Riportiamo l’appello del movimento per la casa di Roma in risposta alla campagna di sgomberi sistematici appena avviata dal Governo: la capacità di autodifesa degli sfruttati è una questione ancora più imminente e pratica oggi per le migliaia e migliaia di inquilini che si troveranno contro lo Stato, le amministrazioni comunali e le forze di polizia a briglia sciolta.


La circolare del primo settembre firmata dal capo di gabinetto Piantedosi detta gli indirizzi del ministero dell’Interno ai Prefetti in merito alla cosiddetta “occupazione arbitraria di immobili” e rappresenta un oggettivo superamento della circolare Morcone/Minniti dello scorso settembre 2017. La promessa del ministro Salvini diventa una minaccia.
Assumendo totalmente il punto di vista delle grandi proprietà immobiliari e della rendita, l’attuale vice premier leghista spinge verso una forte accelerazione senza soluzioni per procedere agli sgomberi degli stabili occupati per necessità. Sostenendo la tesi che i rischi eversivi sono evidenti, ma di fatto mai concretizzatisi, politicizza lo scontro sociale e lascia il cerino delle eventuali soluzioni dopo i censimenti nelle mani delle amministrazioni locali.

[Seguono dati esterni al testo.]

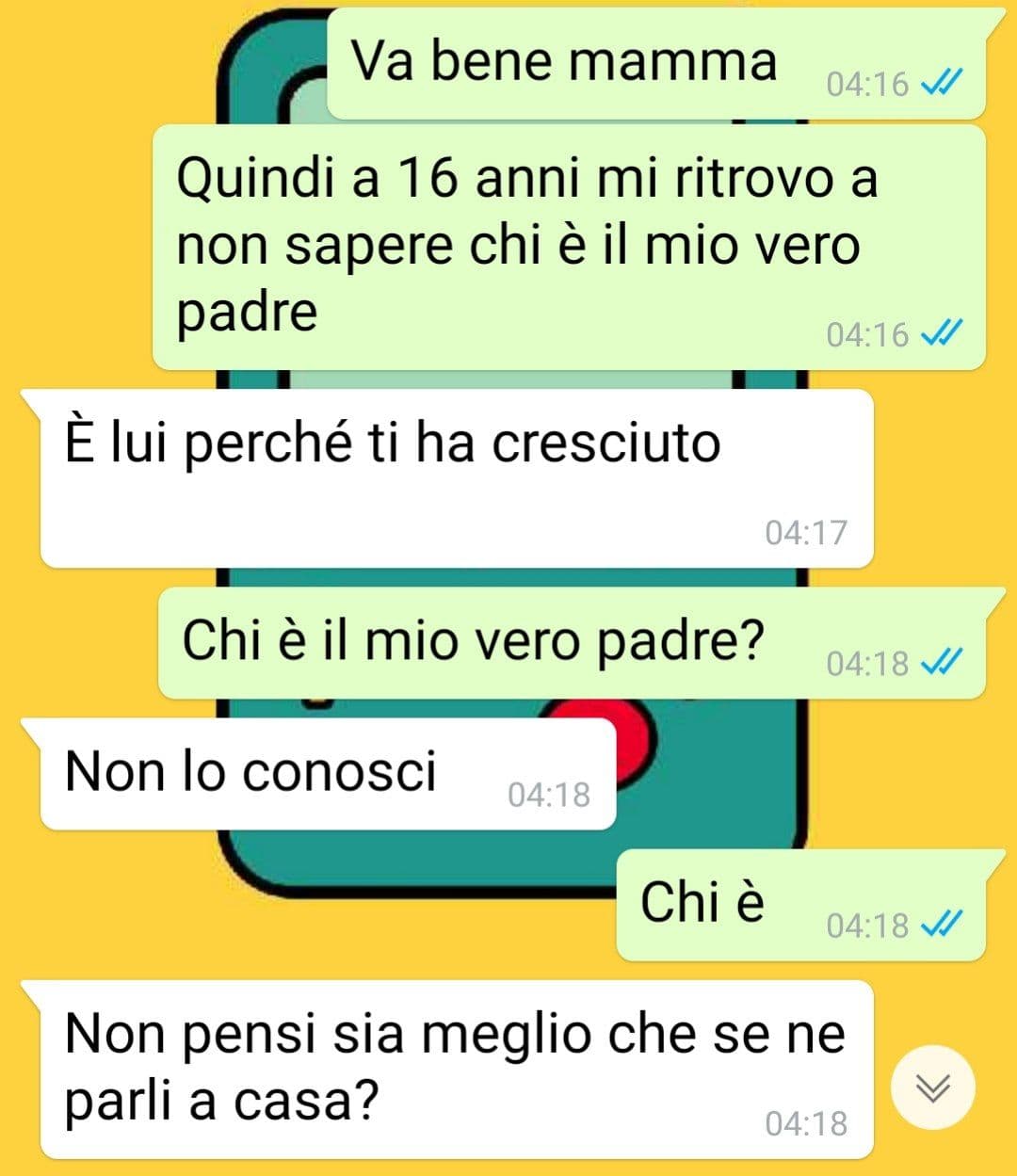The image size is (1017, 1176).
Task: Click timestamp on 'parli a casa?' message
Action: click(x=806, y=1123)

Affermare che la proprietà privata è sacra senza tenere conto di diritti fondamentali inevasi come quello all’abitare equivale ad una vera dichiarazione di guerra, e ad una modalità d’ingaggio di questa natura si deve rispondere con decisione e fermezza.
Una circolare così aggressiva, che non prende in considerazione soluzioni di sorta per le persone da sgomberare è da considerare irricevibile, e come tale dovrebbero concepirla le amministrazioni locali. Mentre auspichiamo il rifiuto da parte dei municipi e dei sindaci verso questo dispositivo, riteniamo opportuno darci un percorso di mobilitazione locale e nazionale.
Intendiamo esercitare il nostro diritto alla legittima difesa con ogni mezzo necessario convocando un’assemblea cittadina per venerdì 7 settembre alle ore 17 presso l’occupazione abitativa di via del Porto Fluviale.
Assumiamo inoltre la data del 10 ottobre come giornata di mobilitazione nazionale contro gli sfratti e gli sgomberi, proponendola a tutte le realtà impegnate nella lotta per la casa e per il diritto all’abitare. Una grande giornata di lotta che investa le prefetture e gli obiettivi di riappropriazione che ogni territorio si vorrà dare.
Non intendiamo fare un solo passo indietro e con la nostra composizione meticcia ribadiamo la nostra disponibilità a sostenere l’iniziativa politica contro un governo forte con i deboli e suddito della rendita immobiliare.